> [Task instructions]: Rescale the records from the start up to and including the line with "pos(705,84)": repeat those lines with their requests, multiplying every coordinate in the answers by 1.35 and rounding to whole numbers, with halves rounded up. Leave the numbers in the requests unchanged, and omit the pictures.

Records from a data source
────────
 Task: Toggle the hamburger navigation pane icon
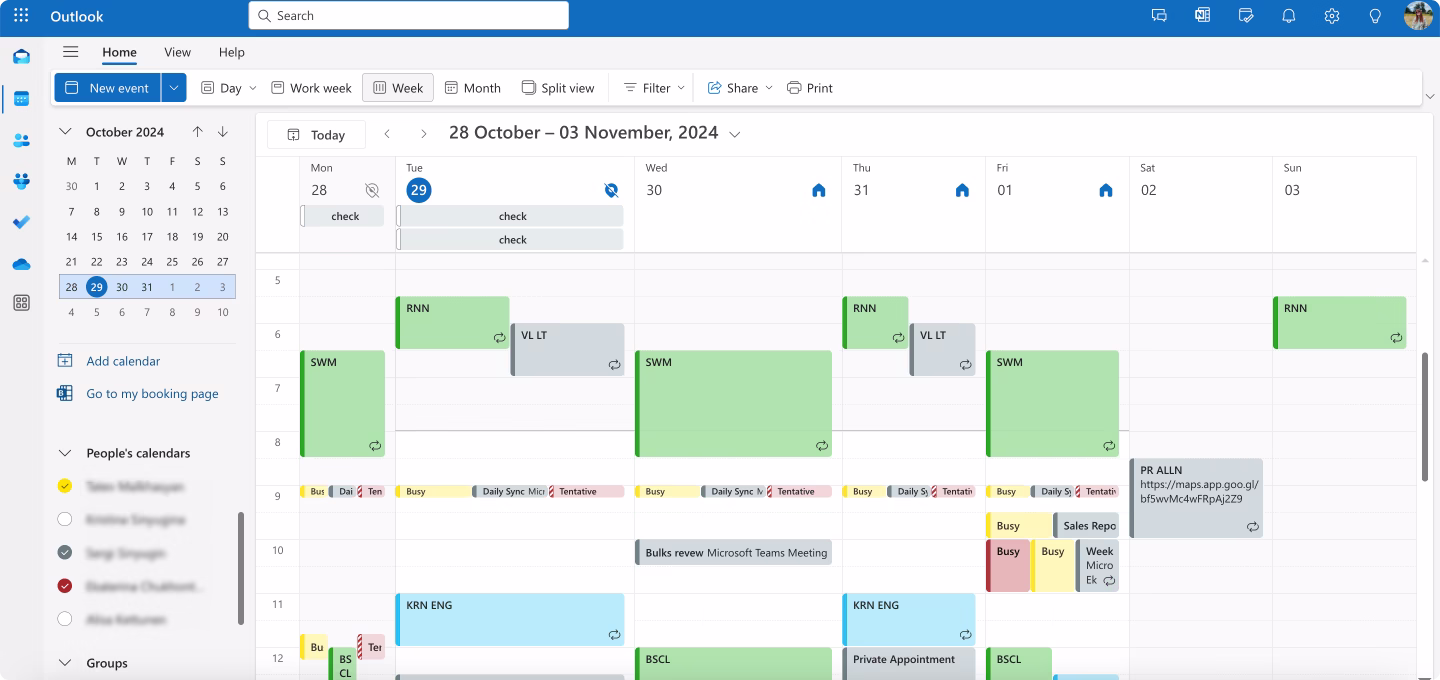[70, 52]
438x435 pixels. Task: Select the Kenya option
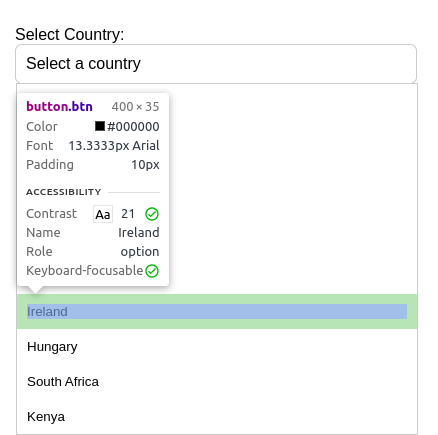click(x=217, y=417)
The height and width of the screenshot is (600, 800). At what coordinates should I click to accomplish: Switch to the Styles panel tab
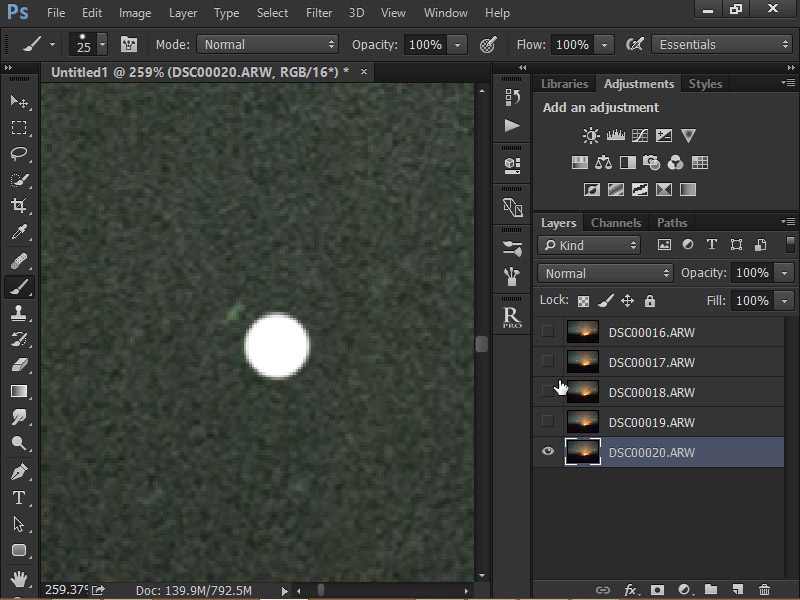pos(705,84)
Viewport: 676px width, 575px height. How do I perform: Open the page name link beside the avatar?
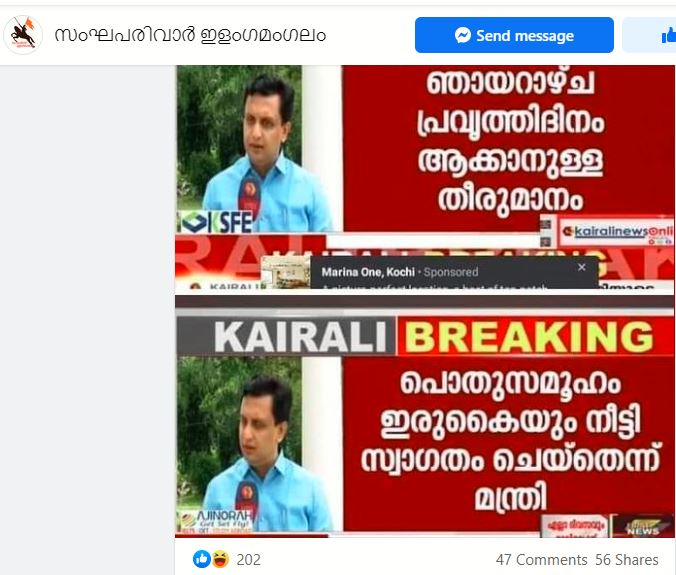click(190, 35)
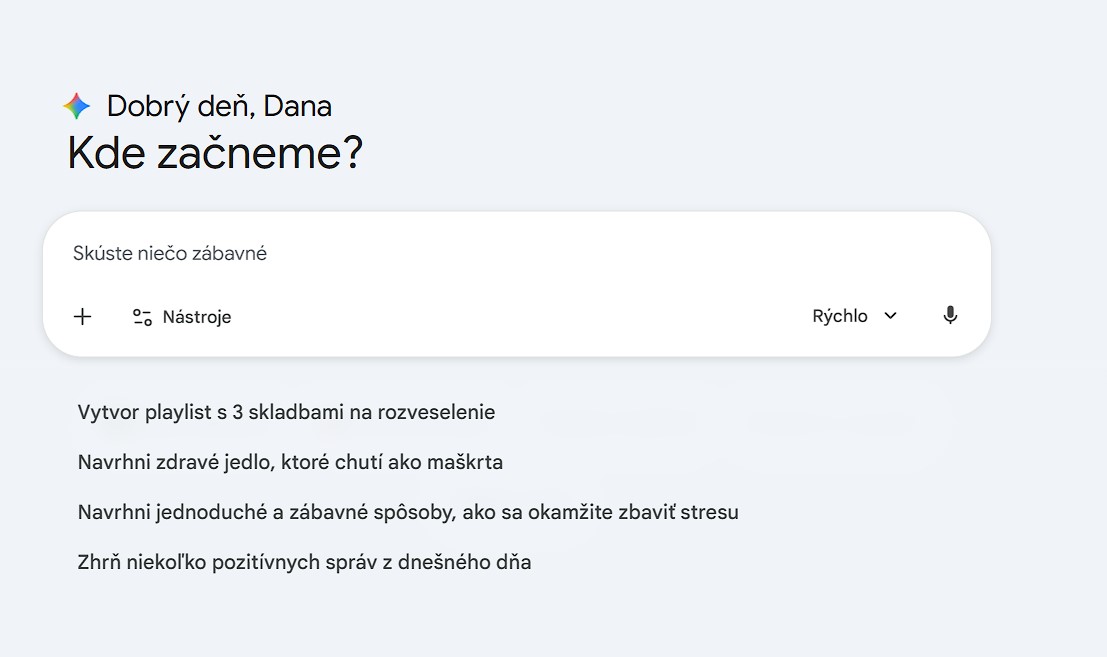
Task: Open the Rýchlo model selector
Action: 840,316
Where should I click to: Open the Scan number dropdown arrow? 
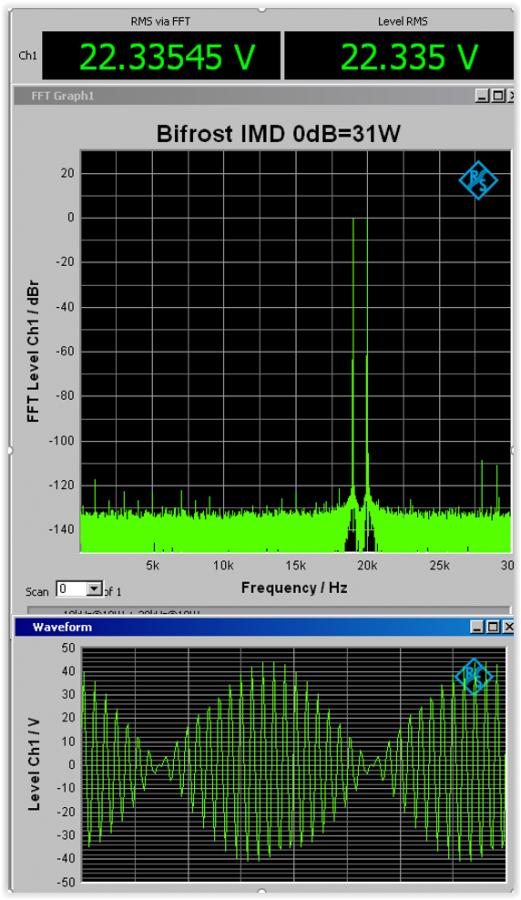[94, 589]
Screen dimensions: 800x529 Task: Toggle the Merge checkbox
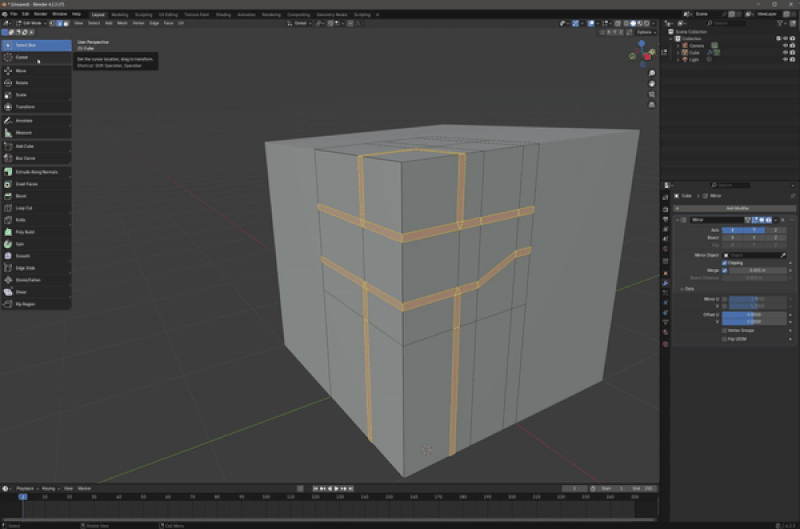[725, 270]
────────
> [Task solution]:
 Task: Toggle the hamburger navigation pane icon
[95, 70]
438x435 pixels. Task: Select the Kenya option
click(x=293, y=563)
The height and width of the screenshot is (600, 800). At what coordinates should I click to accomplish: Switch to the Styles panel tab
pos(952,113)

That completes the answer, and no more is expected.